Le développement du socialisme scientifique (par rapport au socialisme utopique) en tant que science a sa propre cohérence interne, qui n’est pas nécessairement identique à la logique de l’émancipation. La science suit une démarche rigoureusement objective. Elle ne peut être soumise à un quelconque projet extra-scientifique. Elle rassemble, examine, ordonne, interprète des données qu’elle doit tout d’abord s’approprier. Elle s’efforce de comprendre ces matériaux, de les expliquer et de définir leur développement futur. Sans se dégrader elle-même jusqu’à l’insignifiance, elle ne peut ni faire disparaître, ni occulter, ni falsifier des données, ni balayer sous le tapis des faits « désagréables » et des développements « inopportuns ».

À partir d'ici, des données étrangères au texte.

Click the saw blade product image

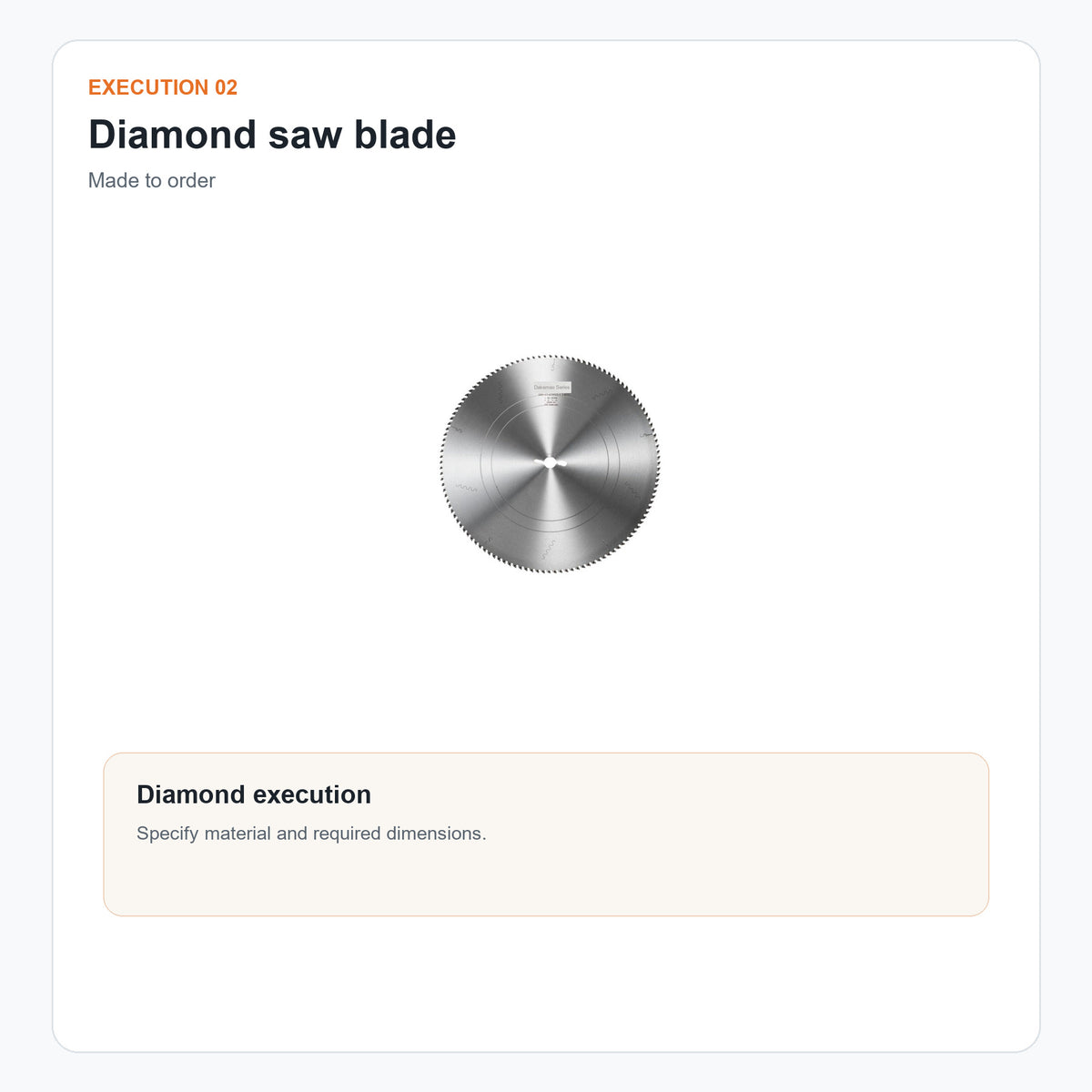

La science ne travaille jamais avec une sûreté absolue. Elle formule des hypothèses théoriques qui doivent toujours être vérifiées de nouveau à la lumière de données nouvelles et de développements nouveaux. Elle est fondamentalement dubitative, comme Marx l’exprimait de façon ramassée lorsqu’on lui demandait quelle était sa devise favorite de omnibus est dubitandum. Il n’y a dans cet état d’esprit et dans cette démarche le moindre soupçon de dogmatisme, bien que le doute ne concerne que les résultats (toujours provisoires) de la recherche, et non la potentialité de vérité que recèle la recherche elle-même. Ces résultats, jugés selon leurs séquences pratiques et à la lumière de leurs présupposés, doivent être constamment soit confirmés soit modifiés par la recherche qui se poursuit sans cesse. Il s’agit donc d’un doute optimiste, s’appuyant sur les possibilités illimitées de la praxis sociale humaine (« la deuxième nature de l’homme »), qui renvoie en dernière analyse, comme la tendance à l’émancipation, à ses bases anthropologiques premières.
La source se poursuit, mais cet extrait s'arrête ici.